任务说明 1. 卡扎菲上台后废除了明确宣布"法律面前人人平等"的利比亚宪法，所给短文说"我们"当时只把这看成好事。请依据所给短文，用一到三句话说明原因。

所给短文.
我 看 利 比 亚

  

最近两个月,争自由、要选举的示威浪潮席卷阿拉伯世界,也席卷了位于北部非洲的阿拉伯国家利比亚。但是,和突尼斯、埃及不同的是,利比亚的卡扎菲采取了残酷的镇压手段,甚至命令战斗机攻击和平的示威者。昨天,222日,中国政府和其他安理会成员国政府一起以安理会的名义发表了强烈抗议卡扎菲屠杀本国平民的行为,并要求卡扎菲立即停止这样的行为以及满足人民的合法诉求。作为个人,我支持中国政府对利比亚事件的这一态度。

卡扎菲是1969年利用军事政变上台的。上台之后,他就把利比亚国名从利比亚王国改成了“大利比亚阿拉伯社会主义人民共和国”(英文为the Great Socialist People’s Libyan Arab Jamahiriya)并没收西方公司在那里的投资。那时候,我们在中国曾经欢呼过利比亚革命的胜利,欢呼过社会主义的胜利。至于卡扎菲上台就废除了当时在阿拉伯世界首次明确宣布了“法律面前人人平等”的利比亚宪法,我们只看成好事,因为我们那时也完全否认“法律面前人人平等”。在伟大领袖说话“句句是真理”、在国家领导人就是反革命的1969年,“法律面前人人平等”的说法本身就属于反革命言论。

所列各行.
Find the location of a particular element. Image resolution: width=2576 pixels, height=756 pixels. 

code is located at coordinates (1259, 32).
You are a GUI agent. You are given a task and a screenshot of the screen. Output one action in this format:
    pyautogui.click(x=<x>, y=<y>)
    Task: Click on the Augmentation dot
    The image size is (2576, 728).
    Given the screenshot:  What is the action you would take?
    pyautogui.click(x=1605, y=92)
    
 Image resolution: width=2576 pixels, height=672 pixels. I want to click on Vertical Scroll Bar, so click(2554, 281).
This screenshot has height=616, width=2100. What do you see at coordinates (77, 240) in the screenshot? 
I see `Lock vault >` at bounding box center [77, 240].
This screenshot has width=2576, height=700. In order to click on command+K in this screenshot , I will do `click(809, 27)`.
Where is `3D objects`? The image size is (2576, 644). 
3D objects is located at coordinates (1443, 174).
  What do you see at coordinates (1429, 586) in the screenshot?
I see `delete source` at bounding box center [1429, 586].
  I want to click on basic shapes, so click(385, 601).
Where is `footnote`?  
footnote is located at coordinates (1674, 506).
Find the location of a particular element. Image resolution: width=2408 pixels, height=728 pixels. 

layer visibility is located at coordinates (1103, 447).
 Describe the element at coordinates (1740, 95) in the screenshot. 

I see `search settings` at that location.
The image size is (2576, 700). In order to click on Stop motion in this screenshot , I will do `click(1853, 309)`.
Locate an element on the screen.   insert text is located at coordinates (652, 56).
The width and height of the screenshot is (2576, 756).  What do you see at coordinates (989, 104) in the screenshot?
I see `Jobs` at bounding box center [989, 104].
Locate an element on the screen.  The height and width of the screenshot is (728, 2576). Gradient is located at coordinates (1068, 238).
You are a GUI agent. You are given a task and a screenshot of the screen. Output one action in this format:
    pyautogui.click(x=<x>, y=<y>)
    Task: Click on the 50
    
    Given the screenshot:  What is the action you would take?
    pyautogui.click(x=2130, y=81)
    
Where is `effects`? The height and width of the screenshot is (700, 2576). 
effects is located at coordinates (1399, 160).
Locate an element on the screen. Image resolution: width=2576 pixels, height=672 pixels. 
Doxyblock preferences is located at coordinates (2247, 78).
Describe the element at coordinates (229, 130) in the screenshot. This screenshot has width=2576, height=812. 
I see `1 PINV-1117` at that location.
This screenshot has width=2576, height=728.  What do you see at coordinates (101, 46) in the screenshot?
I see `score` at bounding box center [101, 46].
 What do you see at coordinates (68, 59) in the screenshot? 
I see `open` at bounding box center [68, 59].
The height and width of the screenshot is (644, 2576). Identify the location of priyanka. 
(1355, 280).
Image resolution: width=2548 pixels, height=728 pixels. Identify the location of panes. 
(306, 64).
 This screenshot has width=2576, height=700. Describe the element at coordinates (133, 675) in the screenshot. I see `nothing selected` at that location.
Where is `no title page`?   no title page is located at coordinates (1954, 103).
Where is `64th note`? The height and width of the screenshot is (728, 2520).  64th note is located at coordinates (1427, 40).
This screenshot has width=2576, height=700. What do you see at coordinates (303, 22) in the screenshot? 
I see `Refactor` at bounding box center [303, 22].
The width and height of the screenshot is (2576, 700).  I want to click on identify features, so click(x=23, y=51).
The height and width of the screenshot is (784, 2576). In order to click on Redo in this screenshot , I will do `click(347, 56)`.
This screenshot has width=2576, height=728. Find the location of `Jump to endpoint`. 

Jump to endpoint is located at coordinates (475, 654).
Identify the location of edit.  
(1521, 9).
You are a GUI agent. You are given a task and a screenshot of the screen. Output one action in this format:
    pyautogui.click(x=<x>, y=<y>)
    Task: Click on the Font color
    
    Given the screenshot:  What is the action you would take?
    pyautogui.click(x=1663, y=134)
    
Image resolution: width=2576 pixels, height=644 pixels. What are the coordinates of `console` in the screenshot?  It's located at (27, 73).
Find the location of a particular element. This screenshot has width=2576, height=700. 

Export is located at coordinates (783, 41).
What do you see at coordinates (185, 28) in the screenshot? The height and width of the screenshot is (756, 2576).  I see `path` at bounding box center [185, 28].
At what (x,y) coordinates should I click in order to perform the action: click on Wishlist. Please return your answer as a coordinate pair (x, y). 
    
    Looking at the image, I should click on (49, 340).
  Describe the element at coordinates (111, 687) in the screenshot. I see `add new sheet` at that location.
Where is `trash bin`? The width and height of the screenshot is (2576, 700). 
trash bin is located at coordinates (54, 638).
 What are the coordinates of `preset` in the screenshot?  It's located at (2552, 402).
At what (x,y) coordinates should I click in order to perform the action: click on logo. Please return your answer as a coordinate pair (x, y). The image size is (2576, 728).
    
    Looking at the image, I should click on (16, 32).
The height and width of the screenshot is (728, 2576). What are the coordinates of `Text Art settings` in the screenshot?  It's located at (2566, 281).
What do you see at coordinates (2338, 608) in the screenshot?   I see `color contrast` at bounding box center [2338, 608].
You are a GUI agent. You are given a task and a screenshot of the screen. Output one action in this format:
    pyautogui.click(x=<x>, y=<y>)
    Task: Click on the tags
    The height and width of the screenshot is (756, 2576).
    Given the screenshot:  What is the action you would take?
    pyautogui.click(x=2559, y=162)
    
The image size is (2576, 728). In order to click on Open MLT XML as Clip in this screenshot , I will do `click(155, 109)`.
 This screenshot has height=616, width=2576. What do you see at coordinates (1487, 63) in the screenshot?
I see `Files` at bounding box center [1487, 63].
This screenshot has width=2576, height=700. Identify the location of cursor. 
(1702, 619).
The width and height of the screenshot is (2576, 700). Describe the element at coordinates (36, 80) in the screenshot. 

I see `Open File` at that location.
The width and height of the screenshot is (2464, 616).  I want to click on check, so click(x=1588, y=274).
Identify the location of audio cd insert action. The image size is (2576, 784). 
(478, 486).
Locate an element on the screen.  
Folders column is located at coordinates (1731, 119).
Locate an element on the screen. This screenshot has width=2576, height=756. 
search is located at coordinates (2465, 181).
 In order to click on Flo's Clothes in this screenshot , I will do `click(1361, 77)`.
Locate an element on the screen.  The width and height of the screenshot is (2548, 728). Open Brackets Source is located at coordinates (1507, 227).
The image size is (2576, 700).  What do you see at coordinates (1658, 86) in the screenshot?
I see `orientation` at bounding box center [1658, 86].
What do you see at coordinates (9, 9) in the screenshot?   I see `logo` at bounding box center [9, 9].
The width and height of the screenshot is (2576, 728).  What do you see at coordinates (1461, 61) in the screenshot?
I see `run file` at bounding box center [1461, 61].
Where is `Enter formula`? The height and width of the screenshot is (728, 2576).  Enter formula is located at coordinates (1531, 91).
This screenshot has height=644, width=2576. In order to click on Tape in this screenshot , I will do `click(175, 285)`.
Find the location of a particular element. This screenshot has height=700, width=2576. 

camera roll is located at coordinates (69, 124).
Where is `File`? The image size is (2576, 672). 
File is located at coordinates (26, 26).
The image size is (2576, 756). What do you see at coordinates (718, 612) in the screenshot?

任务说明 2. 将上方所列各行中，从含"46) in the screenshot?"的那一行到含"center [68, 59]."的那一行（首尾两行均包括在内）转换为编号列表，略去空行。

正确答案 1. 因为"我们"那时也完全否认"法律面前人人平等"。在1969年，这一说法本身就属于反革命言论。

正确答案 2.
1. This screenshot has width=2576, height=728.  What do you see at coordinates (101, 46) in the screenshot?
2. I see `score` at bounding box center [101, 46].
3.  What do you see at coordinates (68, 59) in the screenshot? 
4. I see `open` at bounding box center [68, 59].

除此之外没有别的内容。